Industry analysts said the lack of diversity among the company’s lending staff and the locations of its offices were particularly significant, given the way most consumers are connected with the company. As part of Berkshire Hathaway, Trident mortgage consultants receive many of their clients through referrals from Berkshire’s real estate agents, with whom they often share office space — or who work in adjacent offices.
Although it was Philadelphia’s biggest lender, Trident received no conventional home purchase applications in about half of Philadelphia’s neighborhoods. In most of those neighborhoods, a majority of residents were people of color.
On the other hand, in most of the neighborhoods where it got loan applications, a majority of residents were white.
The government lending data analyzed by Reveal also showed Trident served a much smaller and whiter section of the Philadelphia area than the region’s No. 2 lender, Wells Fargo, which overall took in a slightly smaller number of conventional home purchase applications. Trident made 26 times as many conventional loans to white homebuyers as black homebuyers in Philadelphia in 2015 and 2016, the data shows. For Wells Fargo, that ratio was 7 to 1.

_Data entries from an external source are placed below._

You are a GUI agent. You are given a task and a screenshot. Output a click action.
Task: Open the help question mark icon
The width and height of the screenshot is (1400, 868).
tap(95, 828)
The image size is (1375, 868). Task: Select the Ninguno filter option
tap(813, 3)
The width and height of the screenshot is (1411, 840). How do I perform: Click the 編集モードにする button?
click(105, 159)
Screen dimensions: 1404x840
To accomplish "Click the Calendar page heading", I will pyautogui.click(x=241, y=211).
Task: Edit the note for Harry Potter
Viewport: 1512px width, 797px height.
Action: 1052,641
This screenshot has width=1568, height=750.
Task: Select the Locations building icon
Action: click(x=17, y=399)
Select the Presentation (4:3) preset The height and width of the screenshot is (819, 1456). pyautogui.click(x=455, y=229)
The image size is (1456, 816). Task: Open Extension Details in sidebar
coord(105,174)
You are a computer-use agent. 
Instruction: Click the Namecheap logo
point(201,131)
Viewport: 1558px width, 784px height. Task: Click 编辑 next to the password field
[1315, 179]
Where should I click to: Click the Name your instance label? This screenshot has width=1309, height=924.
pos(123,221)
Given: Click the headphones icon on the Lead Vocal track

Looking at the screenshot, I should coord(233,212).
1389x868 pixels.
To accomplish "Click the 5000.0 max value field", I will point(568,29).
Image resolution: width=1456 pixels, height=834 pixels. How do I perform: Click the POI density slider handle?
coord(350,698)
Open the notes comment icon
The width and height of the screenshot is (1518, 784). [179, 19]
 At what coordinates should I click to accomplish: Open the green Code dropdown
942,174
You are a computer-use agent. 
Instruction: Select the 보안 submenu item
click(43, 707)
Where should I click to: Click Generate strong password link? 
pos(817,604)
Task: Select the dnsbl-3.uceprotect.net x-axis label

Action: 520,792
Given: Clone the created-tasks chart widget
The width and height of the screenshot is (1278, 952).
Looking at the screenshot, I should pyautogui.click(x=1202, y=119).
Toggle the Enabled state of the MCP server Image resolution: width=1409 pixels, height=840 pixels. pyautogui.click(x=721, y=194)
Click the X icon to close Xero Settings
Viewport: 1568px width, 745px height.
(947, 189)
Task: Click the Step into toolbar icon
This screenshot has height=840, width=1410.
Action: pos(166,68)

In its statement, HomeServices of America said Trident plans to launch “a campaign in many Philadelphia majority-minority areas as well as in Camden, New Jersey and Allentown, Pennsylvania to attract minority applicants.”
“We share the view of many in the lending industry that, although progress has been made in this area, more needs to be done,” the statement said, adding that Berkshire Hathaway’s lenders have an “unwavering commitment to integrity and fairness.”
The company also faulted Reveal for excluding loans backed by the Federal Housing Administration and Department of Veterans Affairs from its analysis. Reveal focused on conventional mortgages because they tend to offer the best terms and show how a lender conducts business when the government is not directly involved. In Philadelphia, however, even when including those loan products, Trident still took in a much larger proportion of applications from whites than Wells Fargo, its market peer.
Leaders in Philadelphia’s African American community — including those who work to promote homeownership — said they had never heard of the company.
In Nicetown, a section of North Philadelphia where vacant, boarded-up row homes dot the landscape, the chief operating officer of the local community development corporation said she would love it if Trident’s loan officers would attend one of her homebuyers clubs.
“It would help us a lot,” said Majeedah Rashid. “This community needs help. It needs investment.”
“I’m telling you, I’m in the dark. I can’t believe they’re the biggest lender” in Philadelphia, she said. Rashid said she was distressed to hear that such an important company in her city had no offices in majority-minority neighborhoods and an overwhelmingly white staff.
“This thing gets uglier and uglier the more you study it,” she said.
Another Berkshire Hathaway company is under fire for potential civil rights violations. The U.S. Department of Housing and Urban Development is currently probing the company’s mobile-home subsidiary, Clayton Homes, for exploiting black, Latino and Native American borrowers.
That federal investigation was sparked by a 2015 report from The Seattle Times and BuzzFeed News that found minorities were “exploited by Warren Buffett’s mobile-home empire.” The company, the report said, was driving people of color into subprime loans they could not afford and harming communities by repossessing homes after borrowers defaulted.
Buffett has dismissed the report, denying all allegations of discrimination. The terms borrowers would get from Clayton Homes “has nothing to with your religion or color or anything of the sort,” he told CNBC. “There’s a range of rates depending on your creditworthiness.”